Computing C90 ellipse area for two dimensional time series data

Question

I am trying to determine the area of the ellipse which contains the true mean of $(X_n, Y_n)_{1\leq n \leq N}$ with a probability of 90%. The 90% confidence ellipse area, or C90 area. The sample consists of N = 3000 $X,Y$ coordinate pairs. The problem is that definitions I've come across differ in how they end up calculating the actual area of this ellipse. After assuming this and that about the sample ( distribution etc ), the main steps are as follows :

1. Determine the covariance matrix of the sample. In this case its a $2\times 2$ matrix

2. Determine the eigenvalues of this matrix $\lambda_1, \lambda_2$

3. The square roots of the eigenvalues correspond to the axes of the ellipse. Hence the area can be calculated as $C90 = \pi\chi^2\sqrt{\lambda_1\lambda_2}$, where $\chi^2=4.605$

Step 3 is the one I'm confused about. I've looked at a couple of sources and each seems to compute the area differently. Some sources also claim that this corresponds to the area of the prediction ellipse, not the confidence ellipse.

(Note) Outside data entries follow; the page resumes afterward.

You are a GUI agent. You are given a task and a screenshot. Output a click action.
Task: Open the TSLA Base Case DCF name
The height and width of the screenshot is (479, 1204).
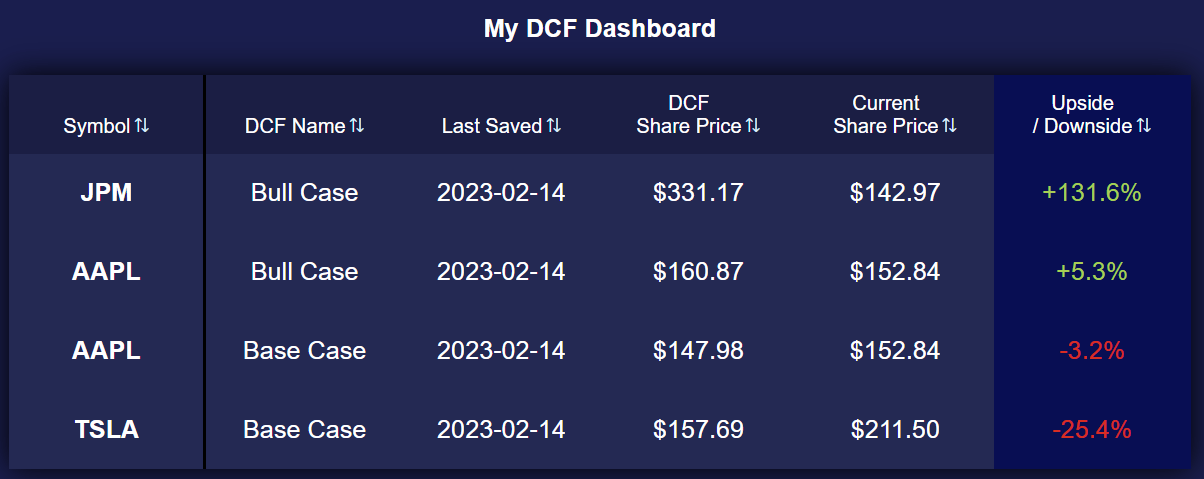click(x=304, y=430)
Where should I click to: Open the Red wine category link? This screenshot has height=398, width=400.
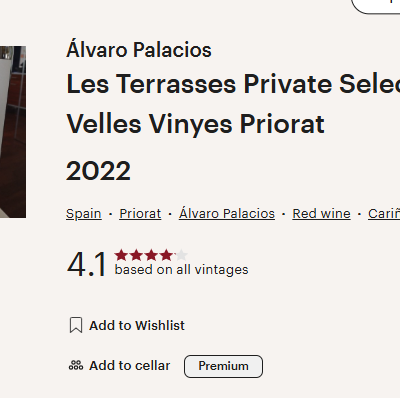coord(321,214)
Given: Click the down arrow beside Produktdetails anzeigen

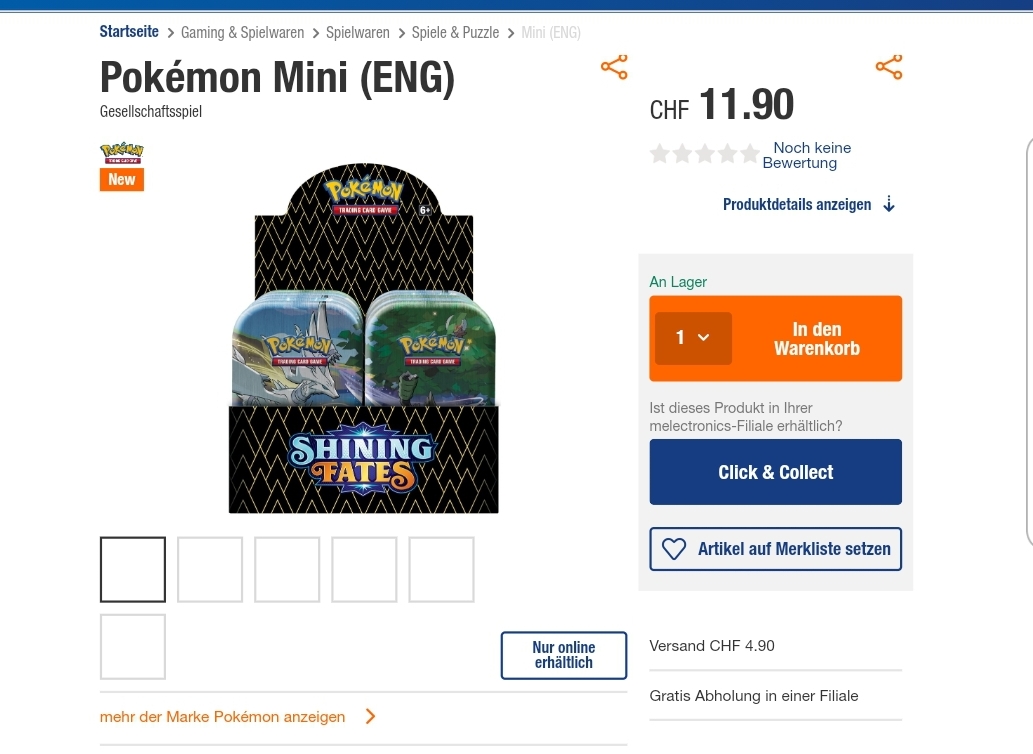Looking at the screenshot, I should click(x=889, y=205).
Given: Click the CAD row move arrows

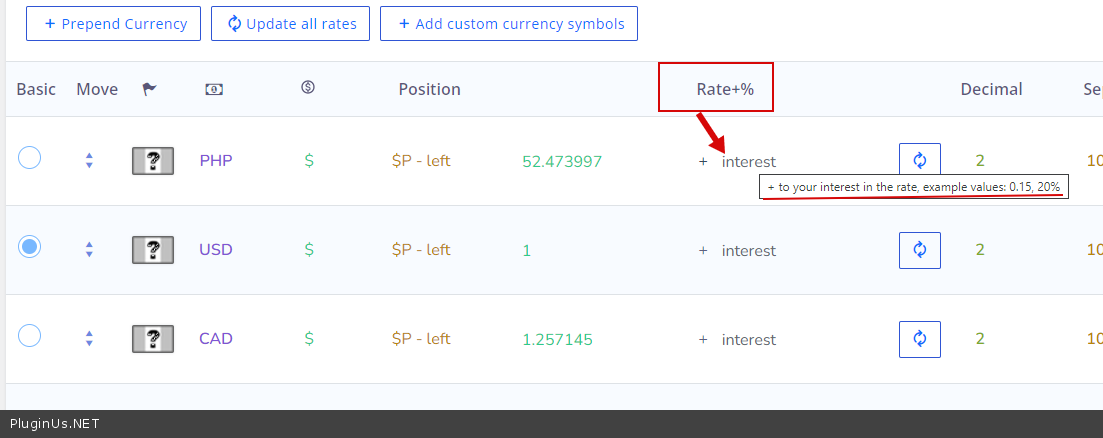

My question is whether this 3 step procedure to find the C90 area is correct, or is this the area of the prediction ellipse.

Edit : updated my definition of the C90 area.

Answer 1

The principle behind the $4.605$ value is that the sum of the square of two normal distributed variables (also known as a $\chi^2(\nu = 2)$ variable) is 90% of the time below $4.605$. The area of that circle is $4.605 \pi$.

The term $\sqrt{\lambda_1\lambda_2}$ relates to a stretching of the variables into an elipse.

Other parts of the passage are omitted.